Analysis of putative somatic mutations in 200,000 human exomes
View/ Open
Date
2023-09-19Author
Bennett, Declan
Metadata
Show full item recordUsage
This item's downloads: 42 (view details)
Abstract
Somatic mutations accumulate throughout life and contribute significantly to disease
risk. While research into somatic mutation is well established in cancer, it is only in
recent years that investigations into the implications of somatic mutations in healthy
tissues have begun to be feasible, due to advances in sequencing technologies and protocols.
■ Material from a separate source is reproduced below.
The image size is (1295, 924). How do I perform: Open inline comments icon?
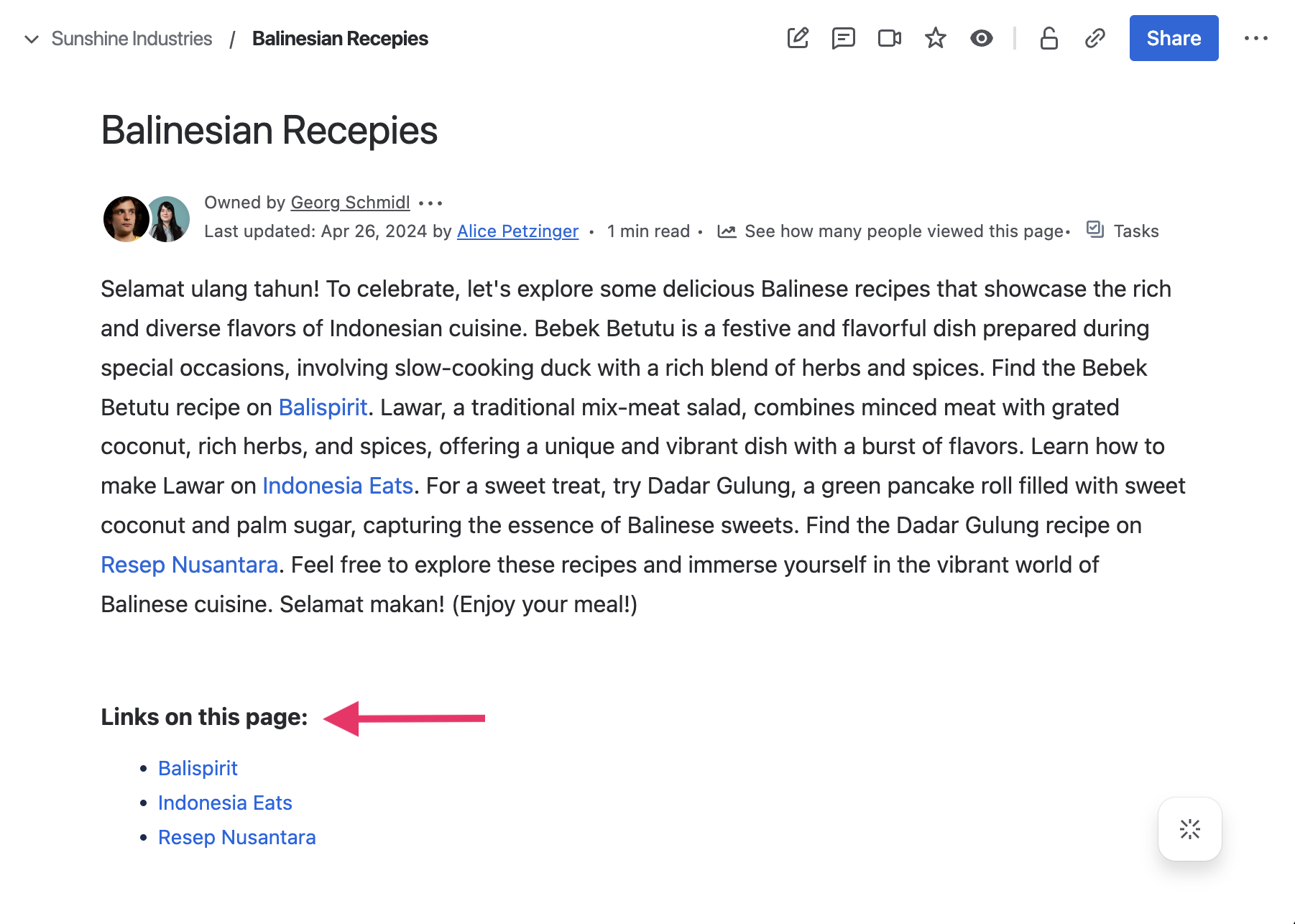pyautogui.click(x=844, y=39)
The requirement of specialist techniques has, however, limited the study of
somatic mutations in healthy tissues to small sample sizes, which do not allow for assessment
of the impact of somatic mutations on human health on a population scale. We
posited that it may be possible to study variation in the somatic mutation rate between
individuals and across the genome through analysis of low-depth sequencing data, by
developing strategies to distinguish the contribution of somatic mutations to the mismatches
(relative to the reference genome) observed in these data from sequencing
errors, DNA damage and other artefacts.
Using somatic mutation rates obtained from the literature, we estimated that 0.4%
of the mismatches between the UK Biobank exome sequencing reads and the reference
genome were due to somatic mutations. We demonstrated that this proportion
was sufficient to induce a relationship between the abundance of mismatches and age,
when individuals were grouped by integer age. We then searched for additional sample
properties that are correlated with the mismatch burden and found positive correlations
with cancer diagnosis and smoking status. However, by carefully examining the UK
Biobank exome sequencing data, we uncovered previously unreported batch effects relating
to sequencing run. The observed associations with cancer diagnosis and smoking
status were lost when we corrected for this batch effect. However, the batch correction
improved the correlation between age and mismatch load.
Individuals diagnosed with Lynch syndrome have increased somatic mutation loads
due to deficiencies in mismatch repair genes and we investigated whether this effect
could be detected in the exome sequencing data. In the UK Biobank, we identified
160 individuals with pathogenic variants associated with Lynch syndrome. Using the
COSMIC signatures associated with mismatch repair, we compared the contribution
of mismatch repair mutational signatures between the Lynch syndrome samples and
the remaining samples. We detected a marginally statistically significant difference
between the contribution of SBS18 between the two sample groups; however, this result
did not survive multiple correction testing.